The weird thing was that they always acted so fascinated by me. Like they’d never seen or talked to a kid before. It never failed. All of them acted that way. And all of them—

Well, shit. I did hate those nights.

The sounds from Riddick’s room would be almost scary. Thumps. Cries. Almost animal-like sounds. I would lie in my bed and try not to listen, simultaneously wishing it was me in there and relieved that it wasn’t. What was going on had to be rough and scary, right?

But in the mornings they always looked fine. So did Riddick. They looked relaxed, and at ease, and… well, not hurt, that was for sure.
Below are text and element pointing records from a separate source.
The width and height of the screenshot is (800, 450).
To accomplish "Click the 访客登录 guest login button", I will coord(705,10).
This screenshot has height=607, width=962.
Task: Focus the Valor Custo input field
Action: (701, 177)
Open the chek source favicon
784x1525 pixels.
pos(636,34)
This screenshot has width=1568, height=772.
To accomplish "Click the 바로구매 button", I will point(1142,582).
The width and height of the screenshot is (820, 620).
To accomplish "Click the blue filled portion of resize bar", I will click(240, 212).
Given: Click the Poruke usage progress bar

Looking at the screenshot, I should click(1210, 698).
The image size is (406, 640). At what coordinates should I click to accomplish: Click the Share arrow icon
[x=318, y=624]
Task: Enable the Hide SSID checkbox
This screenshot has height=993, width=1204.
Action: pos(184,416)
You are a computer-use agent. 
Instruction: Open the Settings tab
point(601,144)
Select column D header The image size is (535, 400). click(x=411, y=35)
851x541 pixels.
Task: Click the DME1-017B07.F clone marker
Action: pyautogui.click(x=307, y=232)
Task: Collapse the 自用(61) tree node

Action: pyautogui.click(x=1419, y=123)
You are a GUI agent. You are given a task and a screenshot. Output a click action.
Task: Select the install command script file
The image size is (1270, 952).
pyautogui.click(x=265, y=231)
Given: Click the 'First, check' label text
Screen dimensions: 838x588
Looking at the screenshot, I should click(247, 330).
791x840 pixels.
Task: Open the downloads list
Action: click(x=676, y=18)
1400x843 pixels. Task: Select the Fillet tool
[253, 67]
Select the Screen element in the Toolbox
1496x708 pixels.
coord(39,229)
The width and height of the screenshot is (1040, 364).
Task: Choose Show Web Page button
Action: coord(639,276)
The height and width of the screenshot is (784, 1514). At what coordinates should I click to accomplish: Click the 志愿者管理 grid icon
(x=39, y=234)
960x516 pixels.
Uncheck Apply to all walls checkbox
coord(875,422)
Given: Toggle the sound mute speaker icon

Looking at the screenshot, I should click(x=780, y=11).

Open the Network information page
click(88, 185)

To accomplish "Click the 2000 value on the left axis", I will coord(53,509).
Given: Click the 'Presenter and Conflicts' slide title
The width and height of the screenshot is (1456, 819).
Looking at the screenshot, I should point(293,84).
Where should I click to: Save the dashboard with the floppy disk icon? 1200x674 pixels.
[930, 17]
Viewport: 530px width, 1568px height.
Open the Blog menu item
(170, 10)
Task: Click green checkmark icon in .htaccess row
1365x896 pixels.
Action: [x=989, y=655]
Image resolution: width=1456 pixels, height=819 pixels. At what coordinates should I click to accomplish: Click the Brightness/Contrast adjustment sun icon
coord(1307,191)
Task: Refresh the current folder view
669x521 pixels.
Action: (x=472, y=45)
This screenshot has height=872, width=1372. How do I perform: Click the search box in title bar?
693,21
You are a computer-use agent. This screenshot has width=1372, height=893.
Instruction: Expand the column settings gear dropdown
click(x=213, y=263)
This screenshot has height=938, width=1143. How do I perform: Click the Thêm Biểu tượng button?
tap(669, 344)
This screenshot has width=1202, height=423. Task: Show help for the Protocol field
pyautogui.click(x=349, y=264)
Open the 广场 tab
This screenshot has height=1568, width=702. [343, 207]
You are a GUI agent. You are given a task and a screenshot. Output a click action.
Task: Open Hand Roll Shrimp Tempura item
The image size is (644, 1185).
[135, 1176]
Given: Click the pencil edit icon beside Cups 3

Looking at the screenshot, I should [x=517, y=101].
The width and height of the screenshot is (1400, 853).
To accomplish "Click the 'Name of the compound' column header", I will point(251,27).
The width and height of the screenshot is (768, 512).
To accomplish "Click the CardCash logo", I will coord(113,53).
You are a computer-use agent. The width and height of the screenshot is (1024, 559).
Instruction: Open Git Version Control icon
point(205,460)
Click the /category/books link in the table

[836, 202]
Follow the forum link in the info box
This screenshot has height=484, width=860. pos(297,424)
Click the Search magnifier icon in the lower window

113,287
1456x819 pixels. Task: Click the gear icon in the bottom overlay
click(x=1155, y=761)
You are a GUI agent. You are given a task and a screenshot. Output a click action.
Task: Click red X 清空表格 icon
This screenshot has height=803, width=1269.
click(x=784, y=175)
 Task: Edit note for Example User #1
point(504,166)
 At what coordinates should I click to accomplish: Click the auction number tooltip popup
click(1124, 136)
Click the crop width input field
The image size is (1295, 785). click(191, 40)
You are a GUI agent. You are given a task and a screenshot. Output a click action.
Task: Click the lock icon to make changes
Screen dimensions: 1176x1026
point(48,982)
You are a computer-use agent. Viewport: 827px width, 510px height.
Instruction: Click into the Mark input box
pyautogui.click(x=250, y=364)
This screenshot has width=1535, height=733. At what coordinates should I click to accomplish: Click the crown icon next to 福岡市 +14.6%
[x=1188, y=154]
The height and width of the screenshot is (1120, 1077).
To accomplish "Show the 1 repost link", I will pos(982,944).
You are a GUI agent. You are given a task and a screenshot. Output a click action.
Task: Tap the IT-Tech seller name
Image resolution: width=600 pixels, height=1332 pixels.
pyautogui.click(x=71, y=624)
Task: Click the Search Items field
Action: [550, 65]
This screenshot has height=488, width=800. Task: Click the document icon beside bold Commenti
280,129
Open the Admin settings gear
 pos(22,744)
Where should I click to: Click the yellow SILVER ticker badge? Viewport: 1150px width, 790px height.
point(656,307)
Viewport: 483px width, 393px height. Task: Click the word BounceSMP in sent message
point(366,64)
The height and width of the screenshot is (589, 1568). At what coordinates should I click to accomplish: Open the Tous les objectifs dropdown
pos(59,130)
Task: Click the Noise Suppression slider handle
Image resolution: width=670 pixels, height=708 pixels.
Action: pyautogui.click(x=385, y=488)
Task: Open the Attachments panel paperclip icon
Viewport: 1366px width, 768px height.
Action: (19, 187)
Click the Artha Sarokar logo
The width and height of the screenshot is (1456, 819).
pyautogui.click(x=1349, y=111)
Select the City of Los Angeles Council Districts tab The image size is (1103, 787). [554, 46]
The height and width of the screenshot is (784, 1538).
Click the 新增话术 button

Trisha stayed with us for a week. When I was home, if Riddick wasn’t around, she would spend most of her time reading, watching the news, and sorting through her stack of family pictures. Funny how most of them did that, too.

One day I saw her doing some martial arts moves, and I asked her to teach me. She gave me a funny look and asked me why I didn’t already know how. I told her I’d never seen those moves before, and asked her where she learned them. That earned me another funny look, but she tried to show me how it was done. Learning from her was a lot like learning from Riddick. She didn’t seem to know what any of the moves were called.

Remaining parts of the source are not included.